* **TEXT**
• • • • •

The bridges were constructed from local flint and brick; they all had plaques with their name and dates. Most of the bridges are horseshoe shaped "Moorish" design, between a span of six feet at Meadow Plat to eighteen feet for the Dorking Arch, which crosses Crocknorth road. The Earl had his own brickworks in West Horsley/Ockham and the lime for the mortar would have been local, possibly from chalk pits in Kiln Field Coppice. The saw mill was near Brockhole Cross, near the junction with Outdowns on the Epsom Road.

There is a Lovelace Bridges Trail produced by the Horsley Countryside Preservation Society and there is a project to conserve the bridges managed by Forestry England.

• • • • •

Can you quote the passage on the Lovelace bridges word for word, beginning at the words "There is a Lovelace" and stopping after "by Forestry England."?

* **RECORDED DATA**
• • • • •

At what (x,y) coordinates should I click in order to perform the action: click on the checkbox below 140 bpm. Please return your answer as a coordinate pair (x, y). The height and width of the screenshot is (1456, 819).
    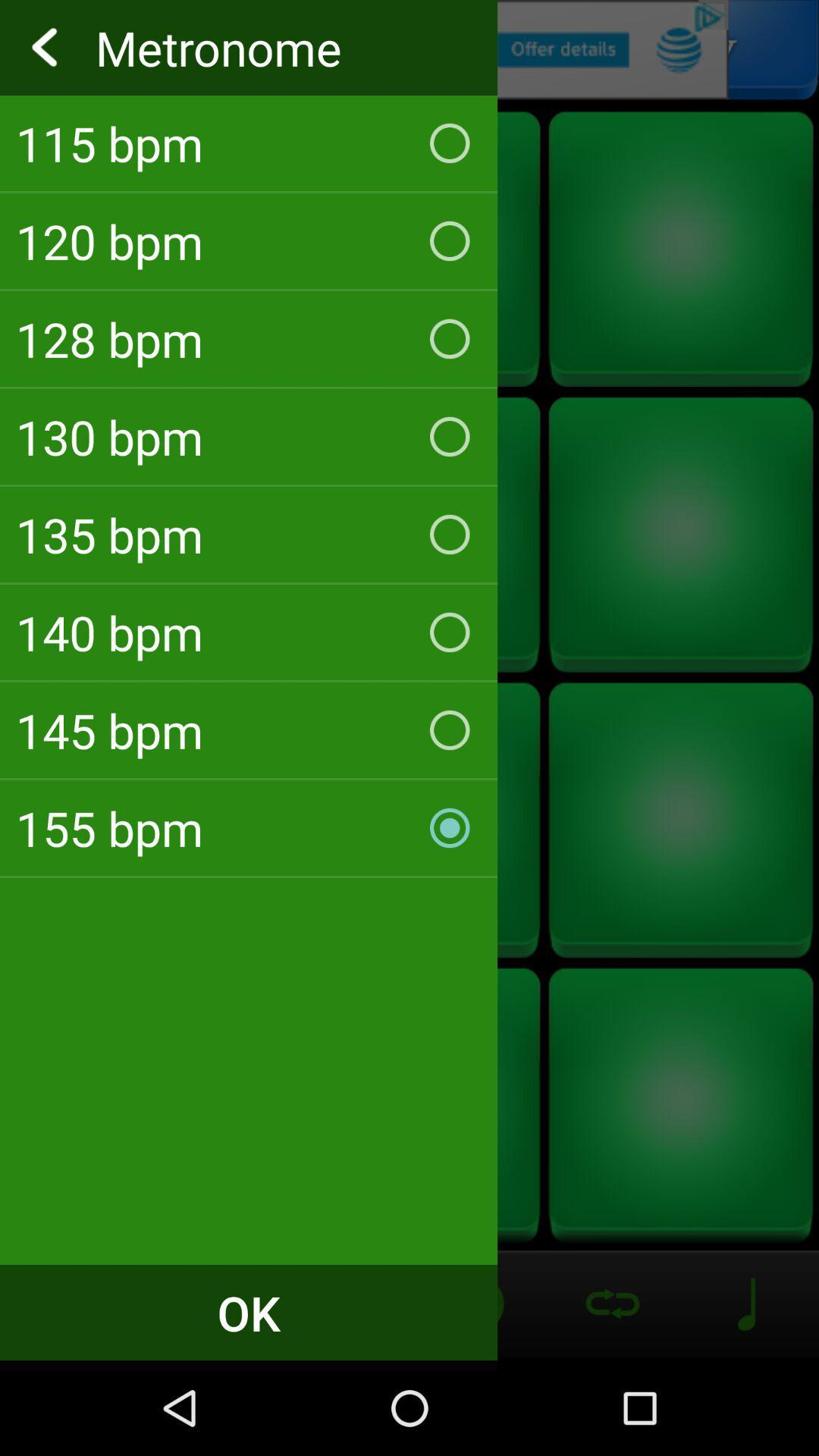
    Looking at the image, I should click on (248, 730).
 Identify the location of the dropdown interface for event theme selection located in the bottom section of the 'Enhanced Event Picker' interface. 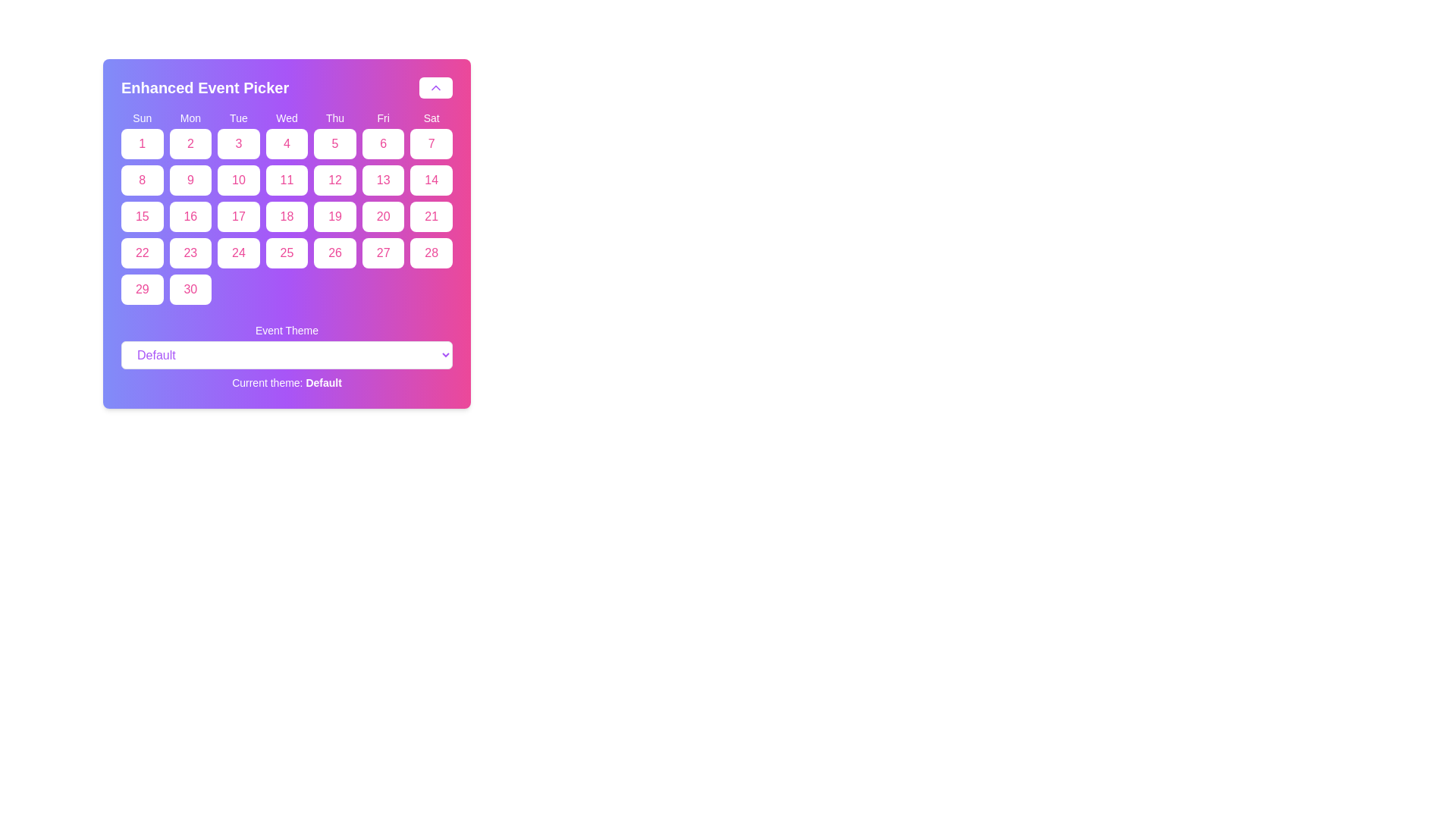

• • • • •

* **THE ANSWER**
There is a Lovelace Bridges Trail produced by the Horsley Countryside Preservation Society and there is a project to conserve the bridges managed by Forestry England.